Shaft começa mostrando o passado de nosso protagonista John Shaft II (Samuel L. Jackson) e suas implicações laborais em sua vida pessoal, pondo em risco esposa (Regina Hall) e filho (que seria interpretado no futuro por Jessie Usher). Temendo o pior, faz-se necessário o afastamento dele para com a sua família. O detetive particular “barra pesada” tocou o seu caminho áspero, e sua mulher e filho trilharam um outro caminho. Mas, amigos, a vida é uma “caixinha de supresas”.

JJ Shaft, agora um jovem de 30 anos que trabalha no FBI, como um analista de dados, vê seu amigo de infância perder a vida de maneira estranha e peculiar. Levando a crer que fora assassinado, o filho passa a procurar a ajuda do seu pai, um dos melhores detetives da cidade, mas com quem não teve contato durante anos. E esse encontro será o ponto alto para a trama.

Com um roteiro delicioso, tosco em muitos momentos e meramente cartunesco, Shaft é sim uma boa surpresa. Envolvente, a dinâmica história de Kenya Barris e Alex Barnow encontrou o tom ideal para filmes dessa natureza. Com uma boa direção de Tim Story, Shaft consegue surpreender, empolgar por suas ótimas cenas de ação, bem como, arrancar risos da plateia. Me atrevo a dizer que este filme foi melhor que o de 2000, de mesmo nome.
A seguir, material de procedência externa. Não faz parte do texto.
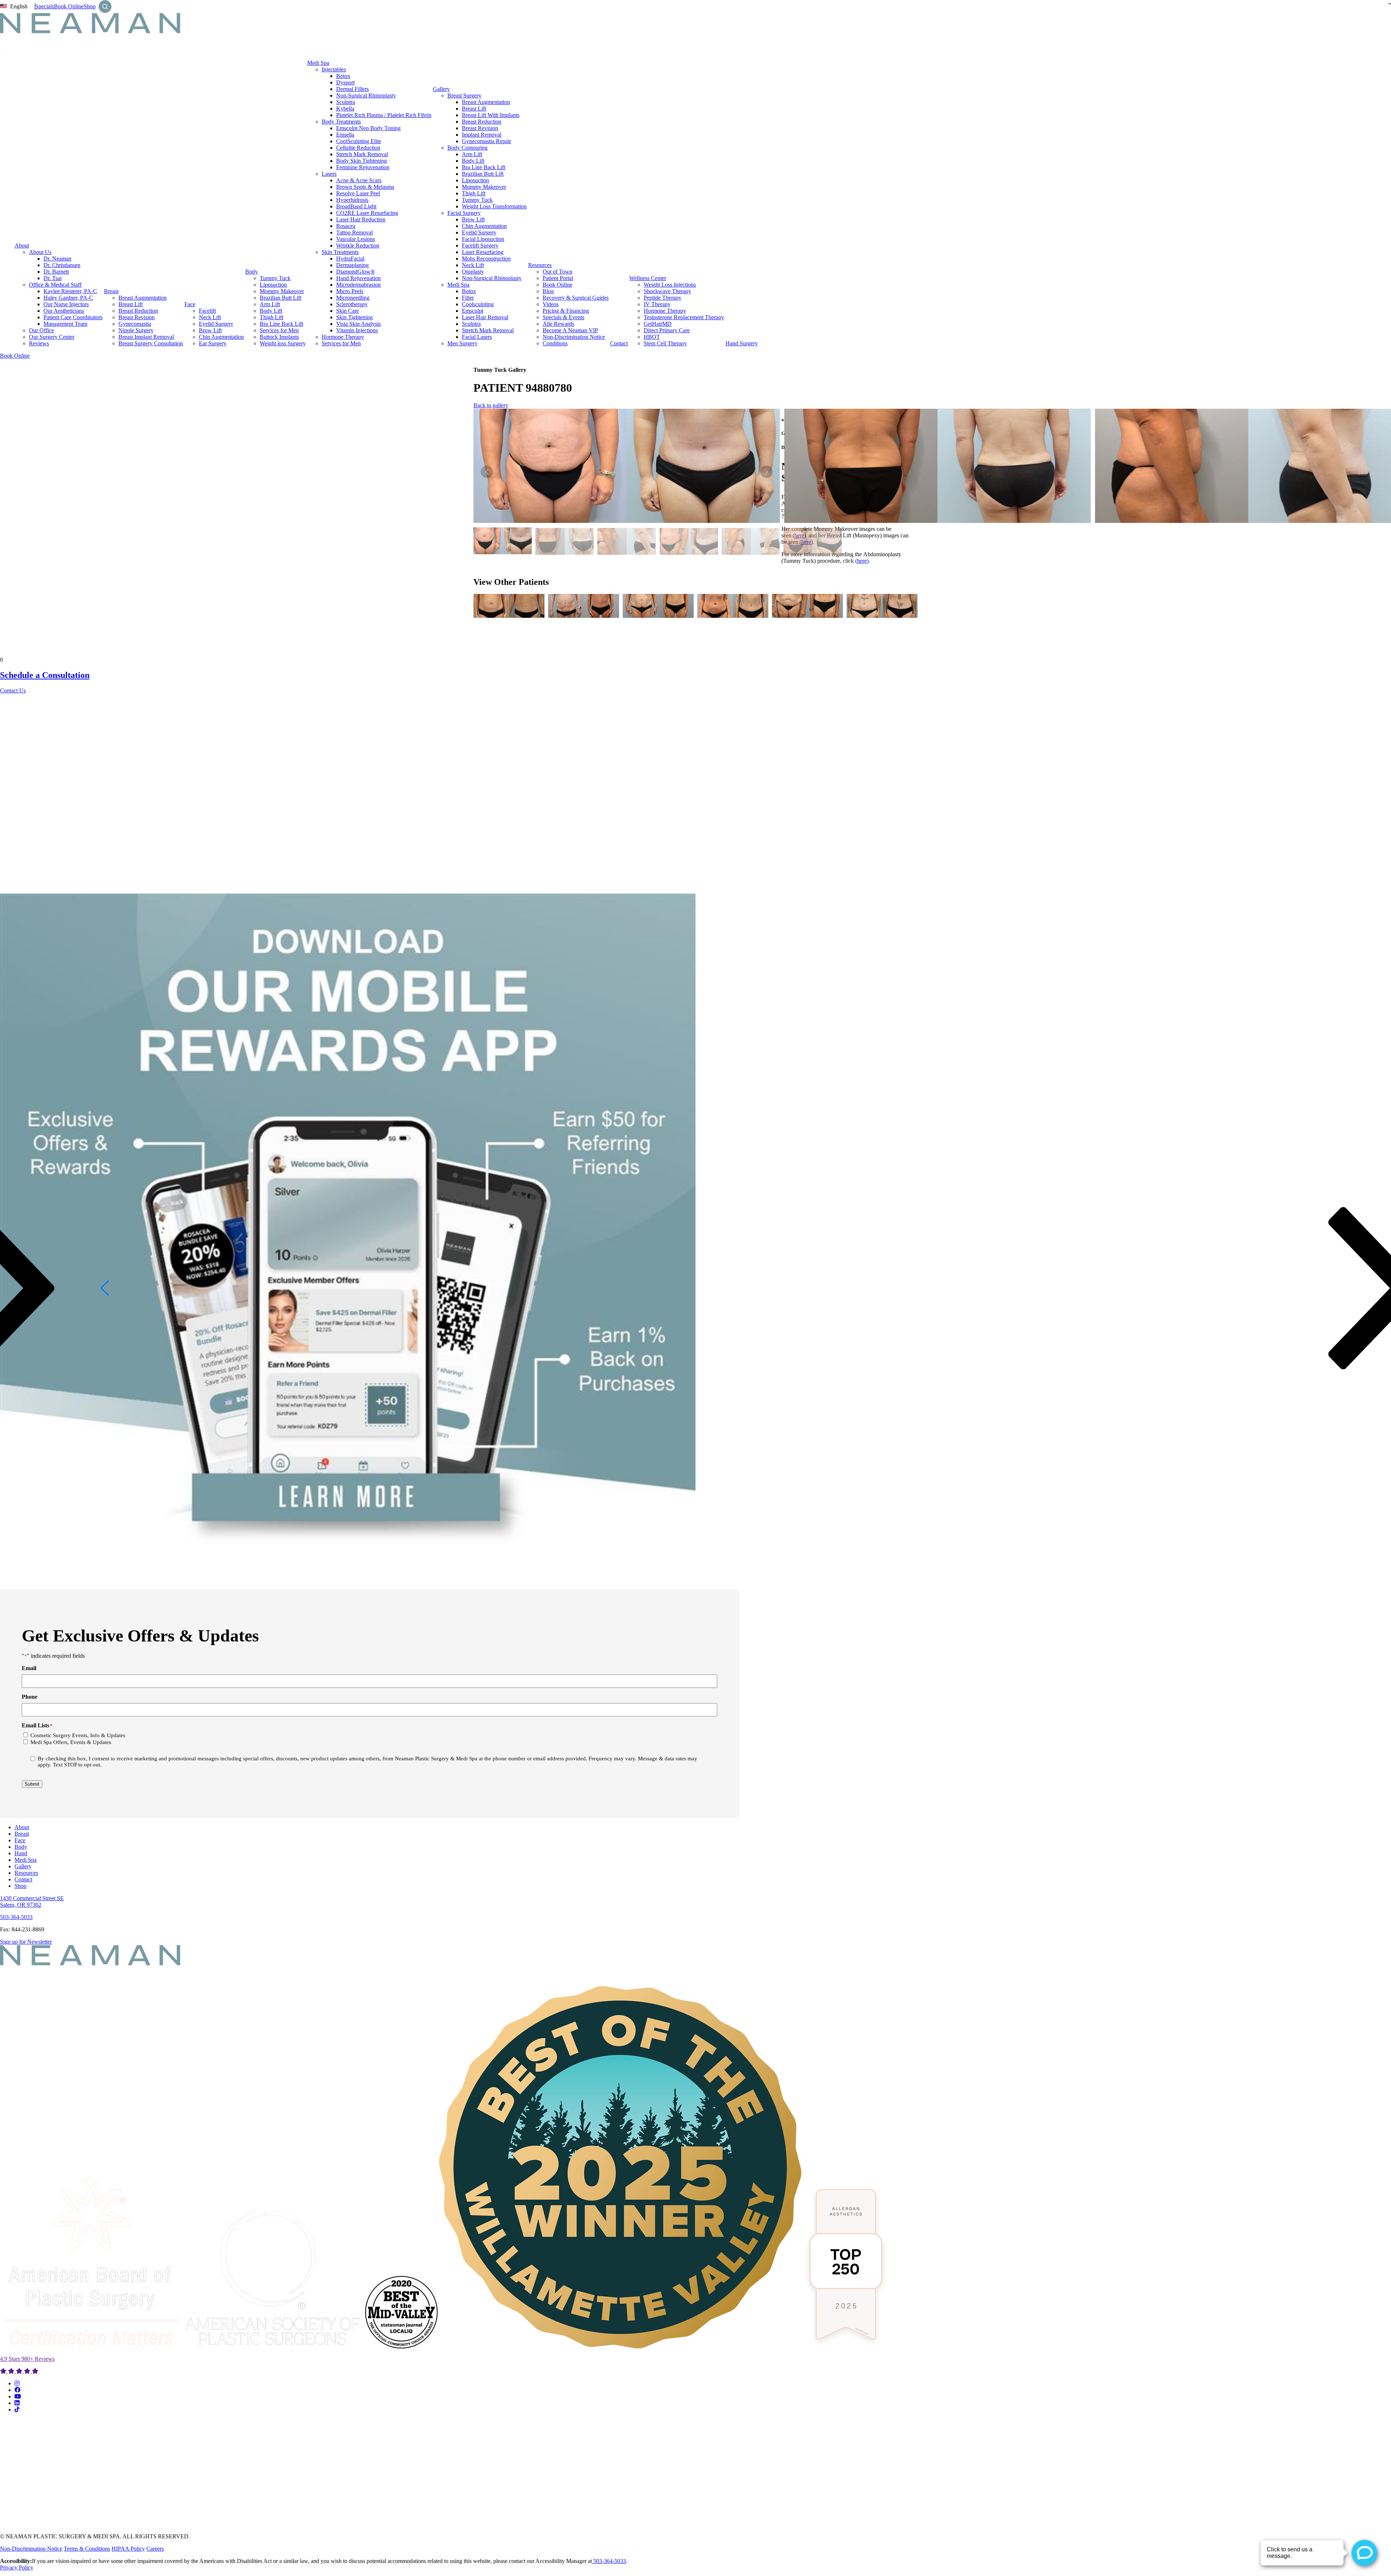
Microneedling (352, 298)
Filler (468, 298)
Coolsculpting (478, 304)
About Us (40, 252)
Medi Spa (318, 63)
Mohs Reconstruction (486, 258)
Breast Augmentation (142, 298)
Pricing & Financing (566, 311)
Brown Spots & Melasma (365, 187)
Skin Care (347, 311)
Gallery (441, 89)
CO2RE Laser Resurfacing (367, 213)
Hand (20, 1853)
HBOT (652, 337)
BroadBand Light (356, 206)
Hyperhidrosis (352, 200)
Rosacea (345, 226)
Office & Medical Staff (55, 285)
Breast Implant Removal (146, 337)
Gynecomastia (134, 324)
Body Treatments (341, 121)
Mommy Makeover (282, 291)
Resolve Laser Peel (358, 193)
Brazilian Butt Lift (280, 298)
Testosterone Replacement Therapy (684, 317)
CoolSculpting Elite (358, 141)
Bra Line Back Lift (281, 324)
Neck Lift (210, 317)
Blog (548, 291)
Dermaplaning (352, 265)
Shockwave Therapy (667, 291)
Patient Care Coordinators (73, 317)
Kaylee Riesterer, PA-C (70, 291)
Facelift (207, 311)
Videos (551, 304)
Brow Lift (210, 330)
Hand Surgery (742, 343)
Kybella (345, 108)
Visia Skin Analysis (358, 324)
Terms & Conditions (87, 2549)
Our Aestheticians (63, 311)
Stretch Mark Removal (362, 154)
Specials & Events (563, 317)
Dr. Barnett (56, 272)
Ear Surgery (212, 343)
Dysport (345, 82)
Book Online (69, 6)
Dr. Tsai (52, 278)
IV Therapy (657, 304)
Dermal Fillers (352, 89)
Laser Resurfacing (483, 252)
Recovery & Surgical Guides (576, 298)
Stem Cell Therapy (665, 343)
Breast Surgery (464, 95)
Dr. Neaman (57, 258)
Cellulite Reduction (358, 148)
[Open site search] (105, 6)
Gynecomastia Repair (486, 141)
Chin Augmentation (221, 337)
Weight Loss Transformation (494, 206)
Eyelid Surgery (216, 324)
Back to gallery (490, 405)
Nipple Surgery (136, 330)
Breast (111, 291)
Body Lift (271, 311)
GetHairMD (658, 324)
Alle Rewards (558, 324)
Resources (540, 265)
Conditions (555, 343)
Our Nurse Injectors (66, 304)
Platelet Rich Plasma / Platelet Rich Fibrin (383, 115)
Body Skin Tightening (361, 161)
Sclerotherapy (352, 304)
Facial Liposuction (483, 239)
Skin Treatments (340, 252)
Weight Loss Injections (670, 285)
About (21, 245)
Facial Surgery (464, 213)
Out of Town (557, 272)
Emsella (345, 135)
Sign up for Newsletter (26, 1942)
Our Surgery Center (51, 337)
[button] (766, 472)
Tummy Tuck (275, 278)
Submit (32, 1784)
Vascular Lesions (355, 239)
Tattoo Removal (354, 232)
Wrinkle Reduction (357, 245)
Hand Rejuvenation (358, 278)
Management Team (65, 324)
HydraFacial (350, 258)
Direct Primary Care (667, 330)
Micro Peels (349, 291)
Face (189, 304)
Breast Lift (130, 304)
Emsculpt (472, 311)
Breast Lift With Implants (490, 115)
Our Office (41, 330)
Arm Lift (270, 304)
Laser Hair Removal (485, 317)
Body (251, 272)
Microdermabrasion (358, 285)
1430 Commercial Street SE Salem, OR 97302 (32, 1901)
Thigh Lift (271, 317)
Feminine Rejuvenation (362, 167)
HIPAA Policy (128, 2549)
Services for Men (279, 330)
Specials (44, 6)
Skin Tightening (354, 317)
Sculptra (345, 102)
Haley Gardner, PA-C (68, 298)
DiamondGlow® (355, 272)
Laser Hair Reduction (360, 219)
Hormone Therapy (343, 337)
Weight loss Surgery (283, 343)
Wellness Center (647, 278)
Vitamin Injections (357, 330)
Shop (90, 6)
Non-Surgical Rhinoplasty (366, 95)
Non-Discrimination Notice (574, 337)
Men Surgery (462, 343)
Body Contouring (467, 148)
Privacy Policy (16, 2567)
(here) (862, 561)
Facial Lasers (477, 337)
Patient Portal (558, 278)
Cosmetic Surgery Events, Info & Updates (77, 1735)
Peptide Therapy (662, 298)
Sobre o elenco, podemos destacar a boa relação entre pai e filho na trama: John Shaft II (Samuel L. Jackson) e JJ Shaft (Jessie Usher), a química da dupla é perfeita. Sentimos o experiente ator guiar o mais jovem, até um ponto em que eles se colocam no mesmo nível, eles compreendem os seus respectivos personagens, e o drama por detrás disso tudo, corroborando dessa relação ser o ponto mais alto do longa. Os demais coadjuvantes estiveram bem, com destaque para a referência viva e o primeiro Shaft, Richard Roundtree.

Sobre a parte técnica da coisa, o filme apresentou uma trilha sonora atualizada, com traços clássicos, mas muito legal. Cenas de ação, e efeitos visuais bem simples, sem muito tecnismo, mas também próprio, marcante e de boa fotografia.

Shaft chegou ao serviço de streaming Netflix por uma visão mercadológica, acreditava-se que não funcionaria no cinema, e confesso que talvez sim, apesar de ser um filme relativamente bom. Pois, concorrer atualmente com “Homem Aranha: Longe de Casa” e posteriormente com “O Rei Leão” poderia tornar os números possivelmente vermelhos. Mas que tudo isso sirva para podermos pensar como anda o nosso atual Universo Pop, principalmente nos cinemas, todavia, isso é papo para um outro dia.